PS Sorry for posting lots of questions – we are pretty heavily invested in the Expo ecosystem so this is high-stakes stuff for us. If any of your team are curious about how my agency uses/plans to use Expo, I’m happy to arrange a call and could offer some insights. We also have a YouTube channel for programmers (3k subs) and are considering doing a video on EAS.

Welcome back!

As you suspect, this particular issue is a teething issue and one that we have not intentionally designed yet. I wrote a doc on how env vars can be used at the moment here, but those approaches are not smooth and likely do not meet what you need.
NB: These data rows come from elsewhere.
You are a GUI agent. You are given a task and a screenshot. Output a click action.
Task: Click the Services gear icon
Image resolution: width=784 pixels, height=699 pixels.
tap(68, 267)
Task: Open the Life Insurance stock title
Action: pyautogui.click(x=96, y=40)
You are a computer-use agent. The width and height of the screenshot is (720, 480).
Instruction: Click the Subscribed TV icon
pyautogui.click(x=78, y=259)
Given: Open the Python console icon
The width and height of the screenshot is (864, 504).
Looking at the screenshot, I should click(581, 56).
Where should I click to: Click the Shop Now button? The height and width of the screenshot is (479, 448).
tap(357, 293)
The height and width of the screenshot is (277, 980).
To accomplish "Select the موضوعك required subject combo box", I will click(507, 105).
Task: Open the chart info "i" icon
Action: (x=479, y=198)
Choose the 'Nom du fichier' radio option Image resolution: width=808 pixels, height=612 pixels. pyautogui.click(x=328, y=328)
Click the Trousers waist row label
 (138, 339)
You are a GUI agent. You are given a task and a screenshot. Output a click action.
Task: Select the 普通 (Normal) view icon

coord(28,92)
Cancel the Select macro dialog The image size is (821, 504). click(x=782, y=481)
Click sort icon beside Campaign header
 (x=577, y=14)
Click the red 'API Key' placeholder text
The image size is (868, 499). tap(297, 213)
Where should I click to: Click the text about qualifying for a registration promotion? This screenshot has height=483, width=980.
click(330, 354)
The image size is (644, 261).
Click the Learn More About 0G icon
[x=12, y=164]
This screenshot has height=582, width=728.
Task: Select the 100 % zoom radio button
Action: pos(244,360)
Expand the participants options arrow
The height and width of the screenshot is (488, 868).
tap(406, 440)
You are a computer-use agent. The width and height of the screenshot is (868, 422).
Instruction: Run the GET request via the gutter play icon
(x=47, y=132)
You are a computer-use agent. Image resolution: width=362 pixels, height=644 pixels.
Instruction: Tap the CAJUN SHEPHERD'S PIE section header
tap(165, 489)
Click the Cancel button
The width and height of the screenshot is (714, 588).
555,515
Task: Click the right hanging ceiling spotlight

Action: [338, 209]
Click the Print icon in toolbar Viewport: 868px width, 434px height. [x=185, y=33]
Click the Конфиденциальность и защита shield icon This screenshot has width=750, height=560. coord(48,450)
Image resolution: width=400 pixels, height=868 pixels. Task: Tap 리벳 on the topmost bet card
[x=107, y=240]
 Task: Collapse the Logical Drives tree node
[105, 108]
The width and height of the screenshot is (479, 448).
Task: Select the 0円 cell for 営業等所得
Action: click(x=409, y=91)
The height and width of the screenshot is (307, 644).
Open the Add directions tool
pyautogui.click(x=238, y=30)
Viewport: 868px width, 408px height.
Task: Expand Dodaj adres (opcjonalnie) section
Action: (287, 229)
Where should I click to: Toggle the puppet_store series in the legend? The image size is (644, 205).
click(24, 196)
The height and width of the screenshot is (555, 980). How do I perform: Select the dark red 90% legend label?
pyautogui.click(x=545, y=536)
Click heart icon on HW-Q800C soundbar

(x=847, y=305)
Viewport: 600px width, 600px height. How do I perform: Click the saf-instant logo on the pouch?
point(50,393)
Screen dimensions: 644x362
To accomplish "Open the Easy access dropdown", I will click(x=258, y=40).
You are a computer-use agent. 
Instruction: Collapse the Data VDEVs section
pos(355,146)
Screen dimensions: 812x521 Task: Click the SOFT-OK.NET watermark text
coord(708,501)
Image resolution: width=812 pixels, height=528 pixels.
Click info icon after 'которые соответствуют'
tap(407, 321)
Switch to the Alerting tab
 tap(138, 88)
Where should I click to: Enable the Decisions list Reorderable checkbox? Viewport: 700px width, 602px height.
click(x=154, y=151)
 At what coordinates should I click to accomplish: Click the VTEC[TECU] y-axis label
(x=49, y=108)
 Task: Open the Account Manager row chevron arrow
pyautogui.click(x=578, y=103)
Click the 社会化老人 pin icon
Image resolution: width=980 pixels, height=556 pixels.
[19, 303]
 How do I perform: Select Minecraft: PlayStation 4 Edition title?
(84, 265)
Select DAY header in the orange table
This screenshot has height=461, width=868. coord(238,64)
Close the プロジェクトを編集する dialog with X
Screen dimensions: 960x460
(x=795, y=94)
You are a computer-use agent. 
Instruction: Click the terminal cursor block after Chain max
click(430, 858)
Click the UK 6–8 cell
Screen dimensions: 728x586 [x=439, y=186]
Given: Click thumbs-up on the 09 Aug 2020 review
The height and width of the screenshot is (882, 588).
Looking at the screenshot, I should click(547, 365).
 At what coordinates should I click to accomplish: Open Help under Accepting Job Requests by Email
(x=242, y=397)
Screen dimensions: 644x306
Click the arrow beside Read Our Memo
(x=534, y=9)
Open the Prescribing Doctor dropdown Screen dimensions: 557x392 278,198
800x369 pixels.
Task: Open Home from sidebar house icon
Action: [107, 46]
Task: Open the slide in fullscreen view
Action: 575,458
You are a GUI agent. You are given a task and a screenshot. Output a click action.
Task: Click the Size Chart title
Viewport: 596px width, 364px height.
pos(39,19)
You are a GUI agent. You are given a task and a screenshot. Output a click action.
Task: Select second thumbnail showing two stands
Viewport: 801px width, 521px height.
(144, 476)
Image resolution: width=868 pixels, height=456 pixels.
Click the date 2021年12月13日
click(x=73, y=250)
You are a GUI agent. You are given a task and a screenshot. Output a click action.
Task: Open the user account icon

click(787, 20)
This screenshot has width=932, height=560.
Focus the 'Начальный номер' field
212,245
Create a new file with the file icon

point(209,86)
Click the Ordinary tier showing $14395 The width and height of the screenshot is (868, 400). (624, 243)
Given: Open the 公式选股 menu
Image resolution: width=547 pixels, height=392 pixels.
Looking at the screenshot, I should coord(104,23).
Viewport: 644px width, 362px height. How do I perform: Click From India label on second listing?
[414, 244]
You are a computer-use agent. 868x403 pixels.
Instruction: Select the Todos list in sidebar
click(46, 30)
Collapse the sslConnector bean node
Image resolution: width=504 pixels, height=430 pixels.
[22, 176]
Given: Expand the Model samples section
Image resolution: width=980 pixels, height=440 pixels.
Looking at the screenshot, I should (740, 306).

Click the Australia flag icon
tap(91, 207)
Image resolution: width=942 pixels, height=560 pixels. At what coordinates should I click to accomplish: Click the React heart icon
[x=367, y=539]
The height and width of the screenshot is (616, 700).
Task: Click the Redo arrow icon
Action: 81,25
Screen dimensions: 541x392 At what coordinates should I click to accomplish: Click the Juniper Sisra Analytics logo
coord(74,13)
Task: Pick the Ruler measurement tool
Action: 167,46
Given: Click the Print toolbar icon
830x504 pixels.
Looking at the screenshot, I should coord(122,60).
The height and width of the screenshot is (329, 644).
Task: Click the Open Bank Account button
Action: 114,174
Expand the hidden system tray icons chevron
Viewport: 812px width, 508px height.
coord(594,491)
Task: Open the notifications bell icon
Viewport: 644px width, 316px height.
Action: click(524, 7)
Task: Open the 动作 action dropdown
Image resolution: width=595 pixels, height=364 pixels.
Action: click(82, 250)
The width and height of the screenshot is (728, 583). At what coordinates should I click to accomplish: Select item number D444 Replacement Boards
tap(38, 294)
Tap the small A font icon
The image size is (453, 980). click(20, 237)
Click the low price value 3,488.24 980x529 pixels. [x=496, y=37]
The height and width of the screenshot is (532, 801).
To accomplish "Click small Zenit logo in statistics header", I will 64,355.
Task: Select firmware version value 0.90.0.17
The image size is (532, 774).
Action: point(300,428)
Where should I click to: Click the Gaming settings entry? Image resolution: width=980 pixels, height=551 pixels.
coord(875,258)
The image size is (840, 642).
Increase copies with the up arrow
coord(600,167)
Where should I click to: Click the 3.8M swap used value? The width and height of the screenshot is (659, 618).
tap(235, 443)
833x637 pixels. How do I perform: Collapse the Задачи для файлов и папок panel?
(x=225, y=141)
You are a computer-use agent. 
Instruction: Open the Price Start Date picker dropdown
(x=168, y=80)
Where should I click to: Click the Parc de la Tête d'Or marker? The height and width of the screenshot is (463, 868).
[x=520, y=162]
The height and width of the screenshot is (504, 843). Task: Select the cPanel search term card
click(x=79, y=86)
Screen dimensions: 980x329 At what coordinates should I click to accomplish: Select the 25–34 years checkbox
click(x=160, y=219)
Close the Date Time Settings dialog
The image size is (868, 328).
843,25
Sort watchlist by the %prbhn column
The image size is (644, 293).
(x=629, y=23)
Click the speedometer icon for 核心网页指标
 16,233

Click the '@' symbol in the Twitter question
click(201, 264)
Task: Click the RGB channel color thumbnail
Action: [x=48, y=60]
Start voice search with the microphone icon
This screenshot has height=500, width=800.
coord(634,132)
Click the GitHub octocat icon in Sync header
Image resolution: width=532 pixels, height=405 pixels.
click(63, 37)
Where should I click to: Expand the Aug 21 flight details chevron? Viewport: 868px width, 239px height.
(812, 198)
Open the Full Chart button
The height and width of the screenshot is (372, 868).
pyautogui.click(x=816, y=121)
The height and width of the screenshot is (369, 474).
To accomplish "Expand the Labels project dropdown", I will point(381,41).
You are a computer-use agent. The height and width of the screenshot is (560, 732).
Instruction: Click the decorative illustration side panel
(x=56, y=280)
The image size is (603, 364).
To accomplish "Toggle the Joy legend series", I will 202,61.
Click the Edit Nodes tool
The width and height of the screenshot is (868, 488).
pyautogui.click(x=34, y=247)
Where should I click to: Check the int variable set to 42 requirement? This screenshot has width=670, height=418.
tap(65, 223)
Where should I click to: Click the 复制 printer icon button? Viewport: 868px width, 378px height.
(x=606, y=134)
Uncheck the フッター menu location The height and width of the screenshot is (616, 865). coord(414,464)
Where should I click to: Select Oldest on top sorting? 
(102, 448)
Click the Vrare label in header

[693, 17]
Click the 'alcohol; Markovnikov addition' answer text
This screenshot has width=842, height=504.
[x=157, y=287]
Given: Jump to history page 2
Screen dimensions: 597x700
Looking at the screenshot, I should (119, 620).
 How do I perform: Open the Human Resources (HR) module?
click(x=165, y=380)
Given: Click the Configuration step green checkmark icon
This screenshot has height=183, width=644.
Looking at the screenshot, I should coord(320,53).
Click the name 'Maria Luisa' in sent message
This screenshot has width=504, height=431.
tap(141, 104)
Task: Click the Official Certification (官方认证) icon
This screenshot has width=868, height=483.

Right now, we don’t have a good solution for the two things you need: removing duplication and restricting access. --Perhaps there is some workaround with git-crypt or direnv, that could allow only some developers access to env vars.

We are going to work on this soon, and will certainly be in a better state before a general release later this year. Hearing your use case and needs will help us build a better flow/process. It sounds like you need the ability to have an update use the same env vars as a build, and also to have access to EAS secrets. Let me know if you have other needs!

Thanks.

The interim solution we ended up using is this

  • we created a .env file with all the secrets
  • we used these secrets in app.config.ts
const processEnv: ProcessEnv = process.env
const extra = {
  apiUrl: processEnv.API_URL,
  ...
}
  • we created a script that added these secrets to eas secret
# This is an approximation -- it may not work without tweaking for your shell
for pair in $(cat .env | grep "=."); do; eas secret:create --name $(echo $pair | cut -d = -f 1) --value $(echo $pair | cut -d = -f 2); done
  • we wrapped our own interfaces to all the eas commands with something that made all the variables in the .env file available as true ENV variables

For us, this was a Makefile

-include .env

URL_FOR_DEV_CLIENT="exp+$(EXPO_PROJECT_NAME)://expo-development-client/?url=$(EAS_UPDATES_URL)"


update_staging_ota: ## Update the staging branch over the air
	ENV=staging eas update --branch staging --message "Update"
	@echo "Open up the following link in the dev-client:"
	@echo $(URL_FOR_DEV_CLIENT)?channel-name=staging

We also ensured these secrets were available on Github Actions (using convenience helpers from the gh CLI.